Well - I stuck some printk's in to see what was happening.
When pci.c starts up, if finds the USB controller. The interrupt
pin register is set to 4, the interrupt line register is set to
0xff. 

Based on the comment re FreeBSD and for a laugh, I hacked in some code
to load the interrupt line register to various values of unused
interrupts - 4, 5, 7 and 11 during pci.c's intitialisation. I also
tried 9 to see what it would do, as at least 2 other PCI devices had
their interrupt registers set to 9 as well, with the interrupt pin
register containing 1 or 2. Interrupt 9 is what Windows claims the IRQ
is when I used Device Mangler to see what it has to say.

Using 4, 5, 7 or 11 the kernel boots, recognizes the USB controller
and shortly thereafter reports that it's found an additional USB
device. It then reports a block transfer timeout and shuts down the
USB system. By the time you get to the login prompt, it appears USB is
gone - /proc/bus/usb is empty. I don't know if it ever had anything. 

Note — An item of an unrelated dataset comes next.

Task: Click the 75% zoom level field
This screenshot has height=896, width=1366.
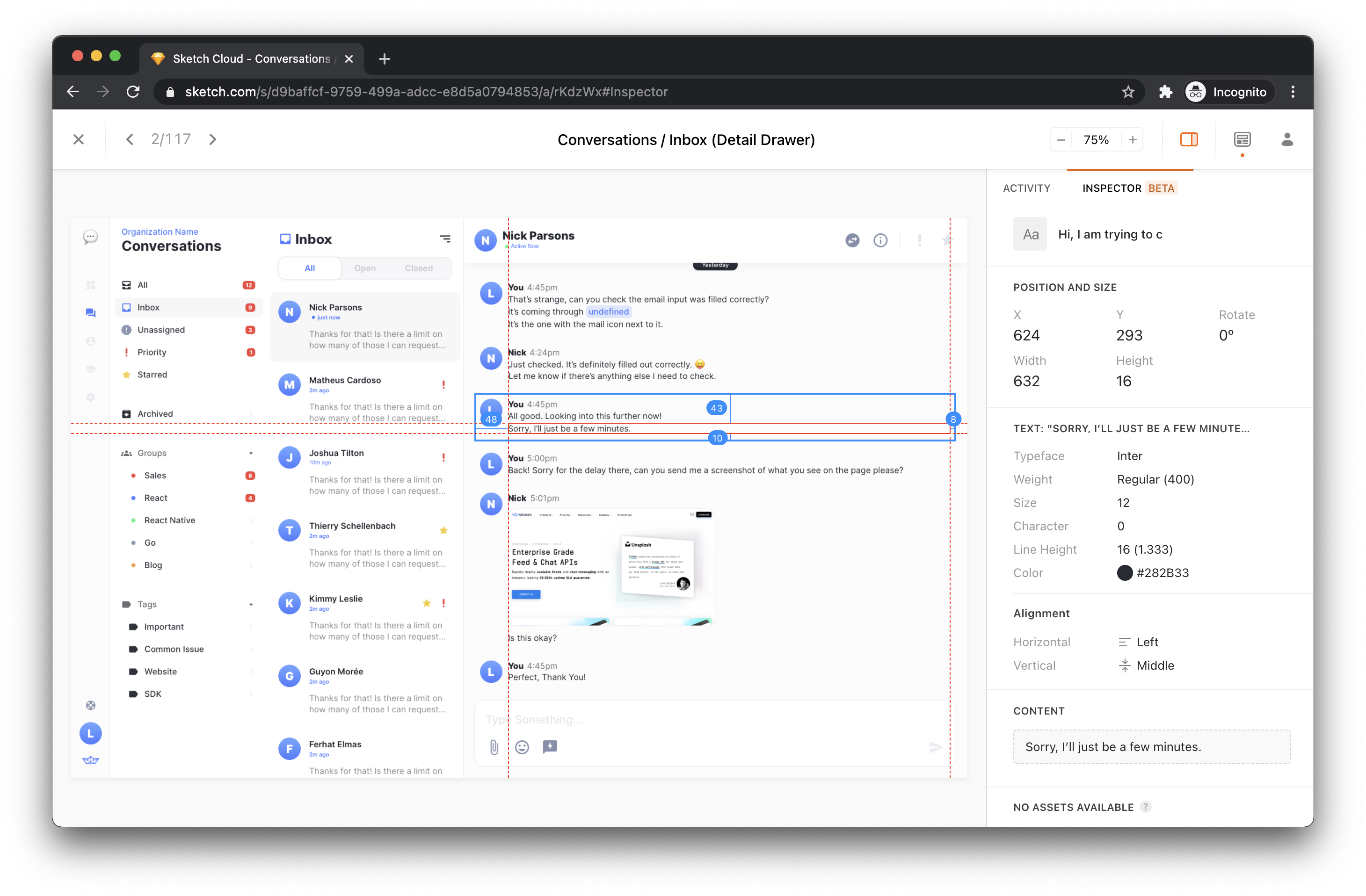Action: tap(1096, 139)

Setting it to 9 causes the system to lock solid - the sysreq key has
no effect, only removing the batteries and disconnecting the mains
supply gets control back, but no real damage seems to be done - an fsck
later (with a different kernel) and all is well.

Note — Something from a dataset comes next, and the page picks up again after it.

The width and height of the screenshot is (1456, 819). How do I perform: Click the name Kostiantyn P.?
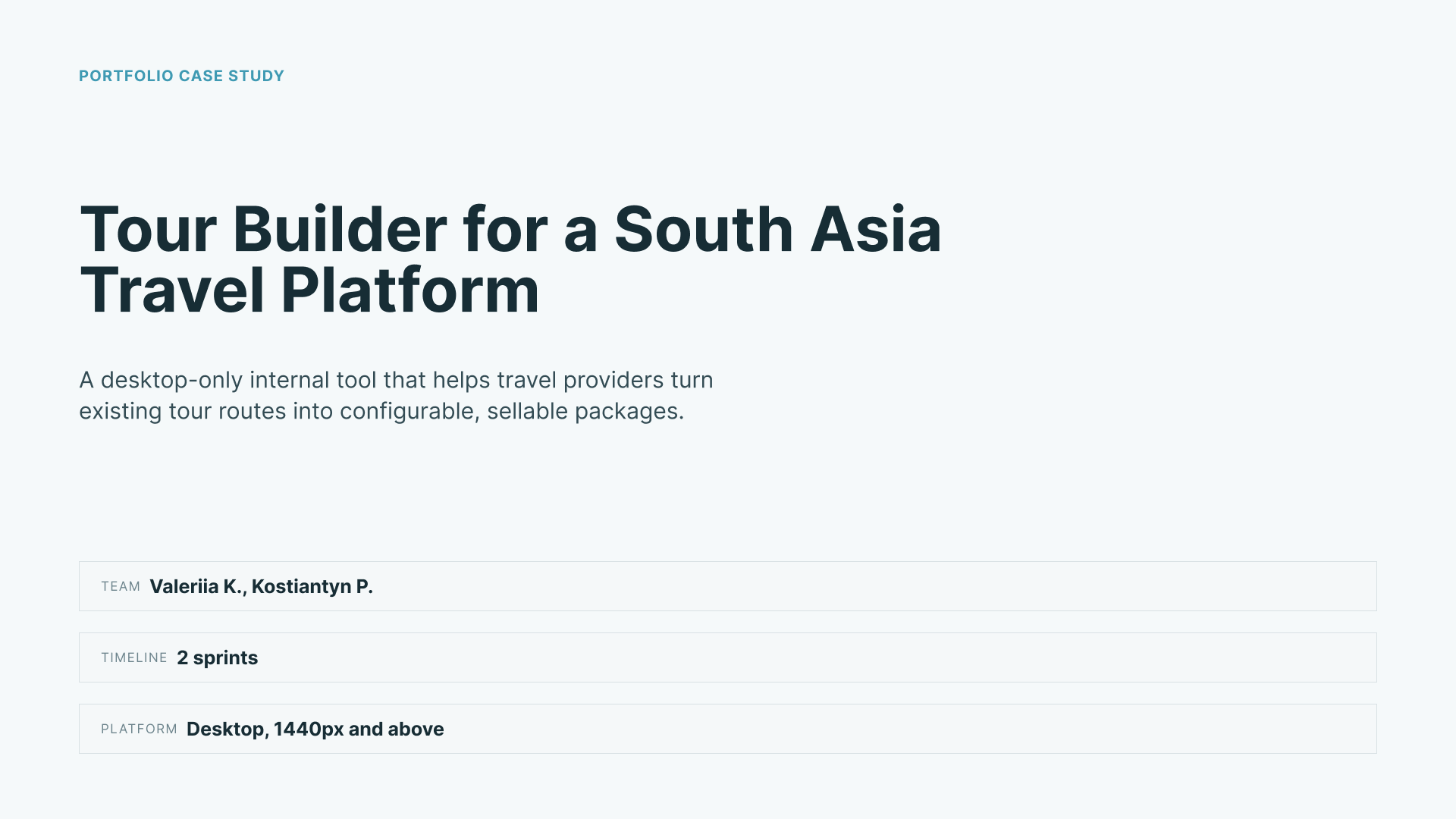click(312, 586)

I'm guessing - I don't really know either PCI controllers or USB
controllers - that the timeouts may be related to lack of a working
interrupt line. I get the same effect with a kernel using uhci.c or
usb-uhci.c. 

At a guess, either the USB chip needs to be programmed to generate
interrupt requests on a different pin (assuming thats what the
register is telling me) or the PCI chip needs to map that pin to a
different interrupt request line on the 8259 (alike) interrupt
controller. 

Or it's possible that a lot more initialization is needed of the USB
controller chip. I don't have the chip IDs to hand, the machine's at
home, but I can get them.

I don't suppose anyone has machine readable hardware manuals for the
PCI controller and the USB controller? :-)

Or does anyone know how I can read the full register set from the USB
controller when it's set up under Windows, without requiring any kind
of Windows dev kits (I will *never* pay for another MS compiler or
debugger again, many times bitten many times shy).

Or any other suggestions?
 
> > It's PIIX4 and ()someone else said it) the BIOS is broken, so in
> > FreeBSD we have to set the IRQ ourselves. :-(
> > ========================================
> > 
> > Which leads to the question - I don't see this in the FreeBSD 3.2
> > Release code, so does anyone know if there is sample code for this
> > which I could hack into the Linux support?